Inside the Academy’s Quest to Help Filmmakers Preserve Digital Titles

The Academy of Motion Pictures Arts and Science has set up the Academy Digital Preservation Forum, a website inviting filmmakers and others to address the challenges facing digital preservation.

The forum is part of the Academy’s larger preservation efforts to advance the digital preservation of motion pictures for years to come.

Heading the project is Andrea Kalas, SVP Asset Management at Paramount Pictures. Her career has been long devoted to the world of preservation, having worked at the British Film Insititute, Dreamworks SKG and Discovery Communications.

Kalas hopes the forum’s website will become a place to educate those with an interest in film preservation through the stories, videos and topics posted.

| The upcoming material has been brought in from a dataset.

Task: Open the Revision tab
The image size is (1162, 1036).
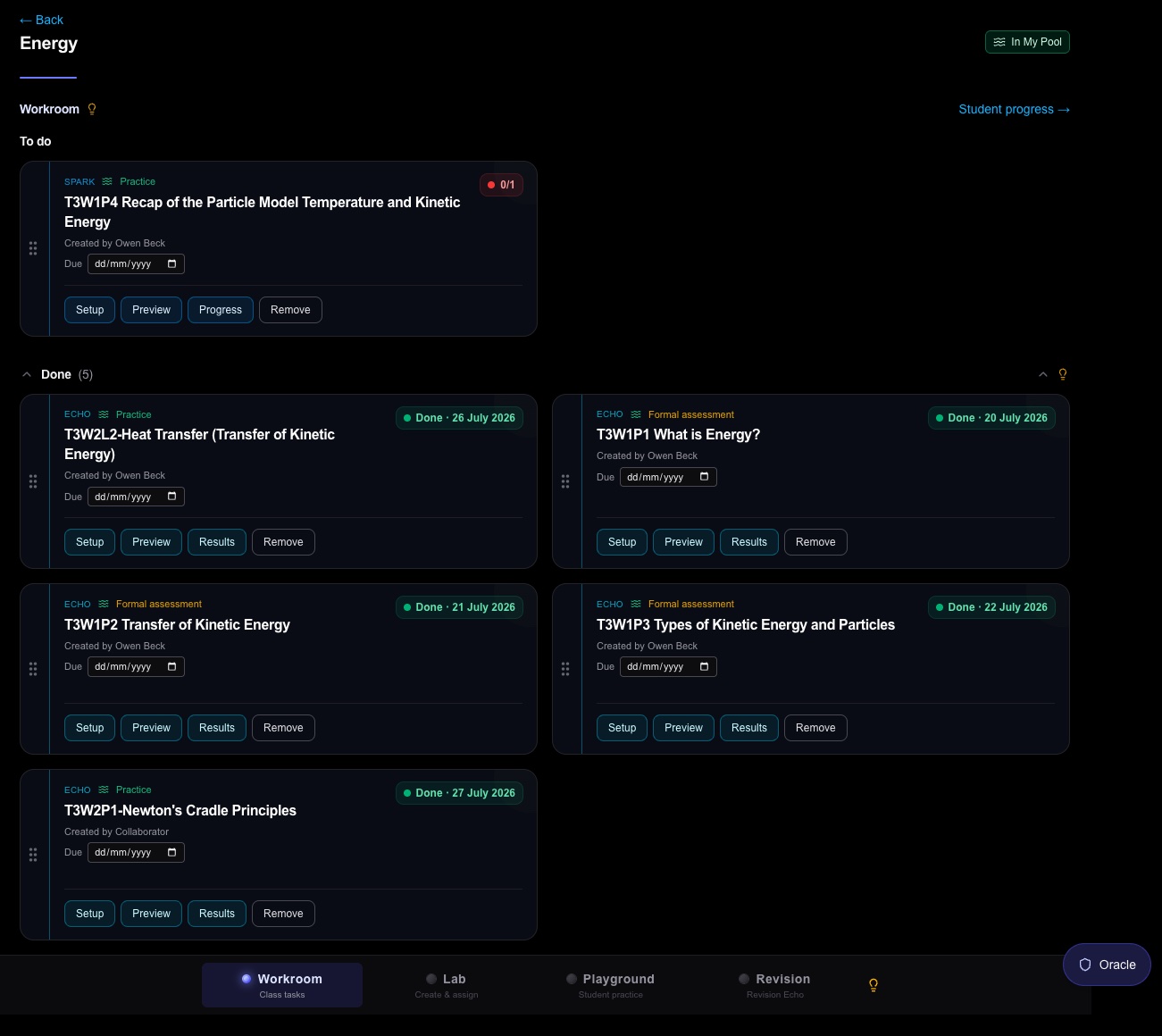Action: click(775, 985)
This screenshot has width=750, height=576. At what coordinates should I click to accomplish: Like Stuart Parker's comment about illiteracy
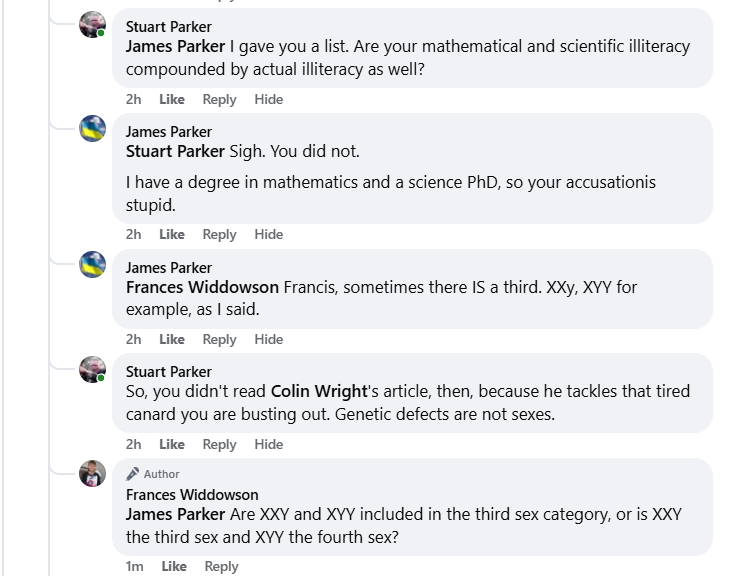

Speaking with Variety, Kalas said the idea stemmed from frequent meetings with a group of experts that included Randal Luckow, Director, Archives and Asset Management, HBO, Ujwal Nigudkar, Technical Advisor for India’s National Film Heritage Mission, Brian Nogle, Manager, Creative Technologies, Netflix and Janice Simpson, Library Archivist at Disney Media & Entertainment Distribution, The Walt Disney Company.

During that time, they shared concerns for digital preservation — such as which assets should be preserved, the costs of preservation, how to preserve digitally, and consumerism.

Those issues now serve as the forum’s main foundation.

On the subject of consumerism, Kalas spoke about what happens when streaming platforms remove original titles from the services. “While it’s public knowledge that film studios often do restorations on older titles, it’s not widely known what happens to new original films.” She added, “They [the studios] are looking after the newer digital titles. If a title comes off the site, it’s not going away, it’s there. It is taken care of.”

Technology is another concern for digital preservation, as studios consider what would be the best type of file on which to save film. What happens if the software used today becomes obsolete? Kalas says, “If you have a proprietary format, you might need to change that format to something else that will be readable. Data lives on, and it’s constantly moving and migrating, you need to make sure nothing happened to it, and there are ways to do that.” She continues, “There’s this approach of caring about those digits and that those digits are art. There’s a lot of work to be done, but there are a lot of people working on it.”

The Academy is the perfect place, Kalas says, to be the home of this forum. She hopes it will become a place where filmmakers and industry folk alike can confront challenges, encourage information exchange, and stimulate productive work to address these challenges.